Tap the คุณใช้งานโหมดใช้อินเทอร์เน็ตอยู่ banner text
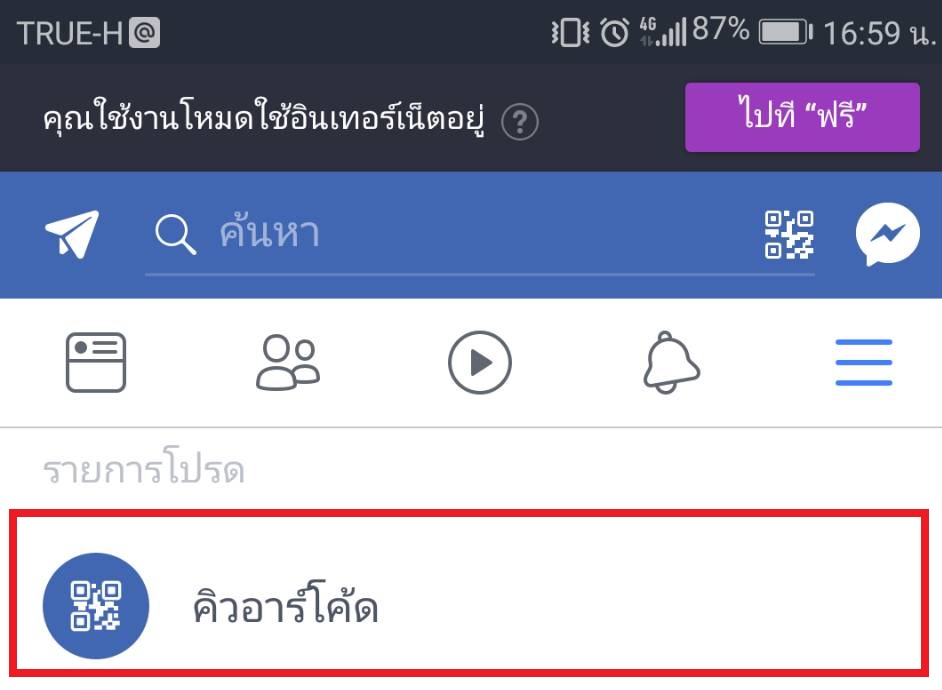Image resolution: width=942 pixels, height=690 pixels. 264,117
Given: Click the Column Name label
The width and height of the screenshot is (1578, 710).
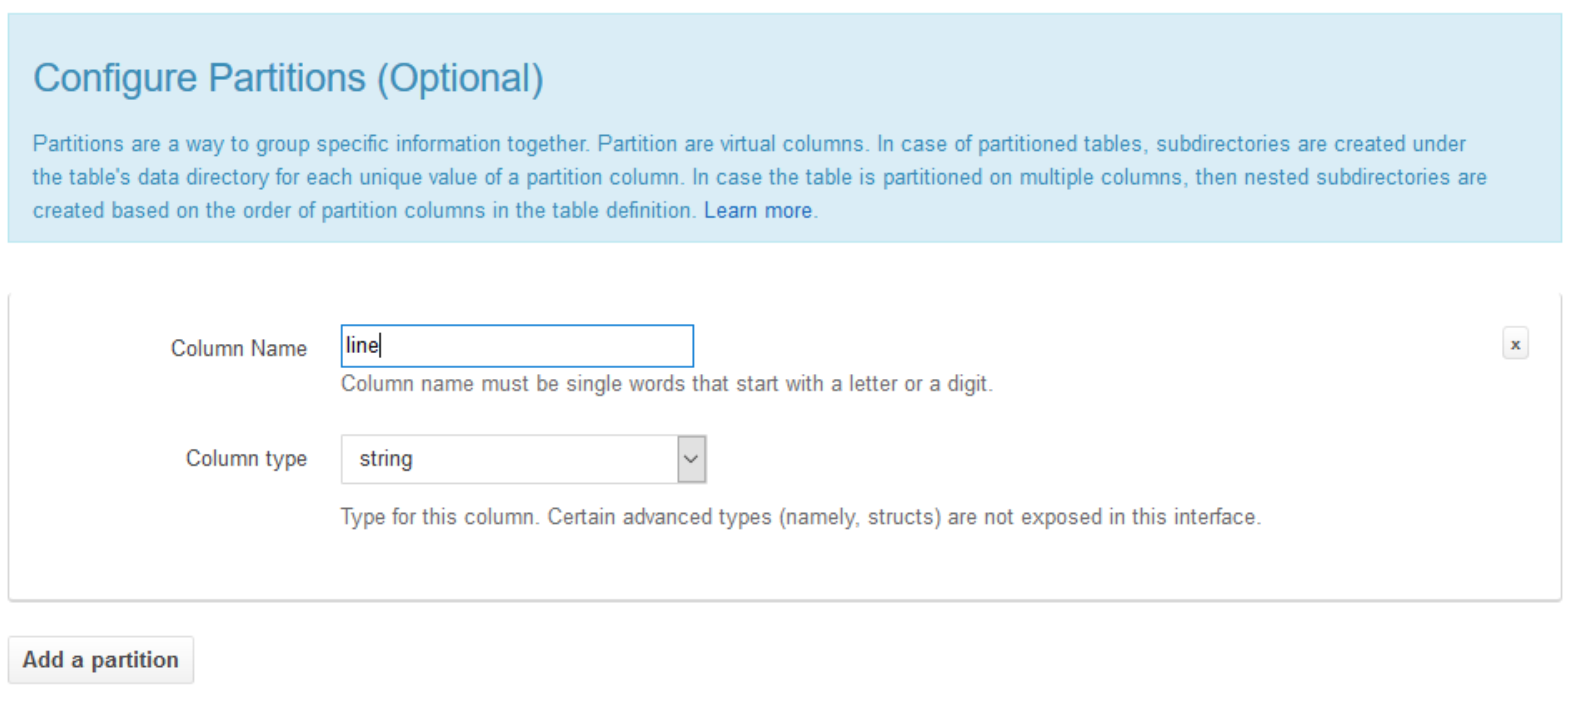Looking at the screenshot, I should coord(239,348).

▶ _WORK ITEM_: Each record should be given again exactly, with no picture carried over.

▶ _EXERCISE RESULT_:
Tap the คุณใช้งานโหมดใช้อินเทอร์เน็ตอยู่ banner text
Image resolution: width=942 pixels, height=690 pixels. 264,117
Given: Click the Column Name label
The width and height of the screenshot is (1578, 710).
Looking at the screenshot, I should coord(239,348).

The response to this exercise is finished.